Jenny Saville is one of the most celebrated British painters of her generation, acclaimed for her monumental canvases that confront and redefine traditional representations of the human body.
Born in Cambridge in 1970, she studied at the Glasgow School of Art between 1988 and 1992, where her large-scale figurative works quickly drew critical attention. Her reputation was cemented in the early 1990s when Charles Saatchi commissioned an ambitious series of paintings, leading to her inclusion in the landmark Sensation exhibition at the Royal Academy in 1997 alongside fellow Young British Artists.
Saville’s practice is defined by her visceral engagement with flesh, form, and scale. Working primarily in oil, she layers paint to explore corporeality with both unflinching realism and expressive abstraction. Her subjects often grapple with themes of identity, gender, and the lived experience of the body, challenging historical ideals of beauty and portraiture. From her early works that magnified female flesh in bold, uncompromising detail, to her later explorations of motherhood, intimacy, and the body in motion, Saville’s paintings command both critical and public attention.
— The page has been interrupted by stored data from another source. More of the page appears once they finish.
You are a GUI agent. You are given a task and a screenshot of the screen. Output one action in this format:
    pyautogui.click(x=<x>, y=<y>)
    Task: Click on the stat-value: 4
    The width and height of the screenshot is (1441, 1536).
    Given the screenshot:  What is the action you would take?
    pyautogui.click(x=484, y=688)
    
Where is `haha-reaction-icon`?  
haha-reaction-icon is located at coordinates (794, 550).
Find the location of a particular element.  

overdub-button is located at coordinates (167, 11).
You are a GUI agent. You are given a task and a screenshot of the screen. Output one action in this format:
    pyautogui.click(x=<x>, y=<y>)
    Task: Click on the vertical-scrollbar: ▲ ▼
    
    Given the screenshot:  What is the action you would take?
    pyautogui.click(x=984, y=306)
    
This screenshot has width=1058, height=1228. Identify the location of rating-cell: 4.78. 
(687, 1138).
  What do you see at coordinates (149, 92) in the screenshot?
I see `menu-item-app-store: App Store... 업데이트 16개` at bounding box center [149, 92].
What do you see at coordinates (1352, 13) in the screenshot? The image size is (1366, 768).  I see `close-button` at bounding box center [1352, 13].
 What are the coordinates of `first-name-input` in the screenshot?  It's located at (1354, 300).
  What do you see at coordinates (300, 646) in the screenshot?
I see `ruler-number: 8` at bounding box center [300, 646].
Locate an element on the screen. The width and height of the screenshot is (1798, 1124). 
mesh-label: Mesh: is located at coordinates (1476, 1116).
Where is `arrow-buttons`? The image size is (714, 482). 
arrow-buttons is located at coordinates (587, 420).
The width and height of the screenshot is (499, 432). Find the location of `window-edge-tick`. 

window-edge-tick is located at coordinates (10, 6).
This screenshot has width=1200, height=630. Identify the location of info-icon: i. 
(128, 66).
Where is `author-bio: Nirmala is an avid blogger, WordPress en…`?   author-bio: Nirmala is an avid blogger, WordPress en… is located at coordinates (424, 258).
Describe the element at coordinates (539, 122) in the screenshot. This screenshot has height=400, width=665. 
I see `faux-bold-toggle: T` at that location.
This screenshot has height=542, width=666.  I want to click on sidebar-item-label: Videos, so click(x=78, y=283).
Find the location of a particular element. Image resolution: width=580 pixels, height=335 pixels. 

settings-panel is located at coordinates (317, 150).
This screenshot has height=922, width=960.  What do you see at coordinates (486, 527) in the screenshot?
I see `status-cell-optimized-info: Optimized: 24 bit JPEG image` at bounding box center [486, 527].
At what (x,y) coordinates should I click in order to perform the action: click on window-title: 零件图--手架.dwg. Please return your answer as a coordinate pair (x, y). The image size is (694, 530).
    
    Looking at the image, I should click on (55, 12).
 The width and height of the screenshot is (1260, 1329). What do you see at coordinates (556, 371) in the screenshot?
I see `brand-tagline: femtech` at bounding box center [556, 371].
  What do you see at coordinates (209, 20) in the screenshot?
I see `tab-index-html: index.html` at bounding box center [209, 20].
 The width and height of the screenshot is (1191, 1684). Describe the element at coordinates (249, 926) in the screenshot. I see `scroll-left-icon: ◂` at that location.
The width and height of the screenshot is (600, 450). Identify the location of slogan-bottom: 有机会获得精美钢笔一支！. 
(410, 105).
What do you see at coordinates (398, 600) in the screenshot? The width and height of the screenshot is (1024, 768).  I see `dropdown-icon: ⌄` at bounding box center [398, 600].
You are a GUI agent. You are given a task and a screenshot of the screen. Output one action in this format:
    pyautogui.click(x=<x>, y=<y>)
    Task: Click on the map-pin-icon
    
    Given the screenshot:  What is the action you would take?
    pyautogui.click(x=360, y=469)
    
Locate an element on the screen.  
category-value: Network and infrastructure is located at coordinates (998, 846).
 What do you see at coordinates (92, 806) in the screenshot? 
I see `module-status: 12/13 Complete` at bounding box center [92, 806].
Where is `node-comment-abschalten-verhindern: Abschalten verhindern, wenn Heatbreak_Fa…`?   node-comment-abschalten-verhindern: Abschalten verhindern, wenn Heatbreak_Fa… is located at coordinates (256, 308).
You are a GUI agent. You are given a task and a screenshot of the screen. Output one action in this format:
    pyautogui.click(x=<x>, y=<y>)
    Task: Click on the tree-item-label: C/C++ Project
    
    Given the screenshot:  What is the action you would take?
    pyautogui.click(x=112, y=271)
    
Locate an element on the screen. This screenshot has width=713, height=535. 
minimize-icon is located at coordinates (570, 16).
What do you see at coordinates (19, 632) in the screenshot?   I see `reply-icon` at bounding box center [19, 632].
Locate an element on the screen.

Today, Jenny Saville’s works are held in major international collections, including Tate, the Metropolitan Museum of Art, and the Museum of Modern Art. She has exhibited globally, with solo shows in London, New York, and beyond, and in 2018 was elected a Royal Academician. Recognised as one of the most influential painters working today, Saville continues to expand the possibilities of contemporary figurative painting, her canvases both celebrating and interrogating the complexities of human existence.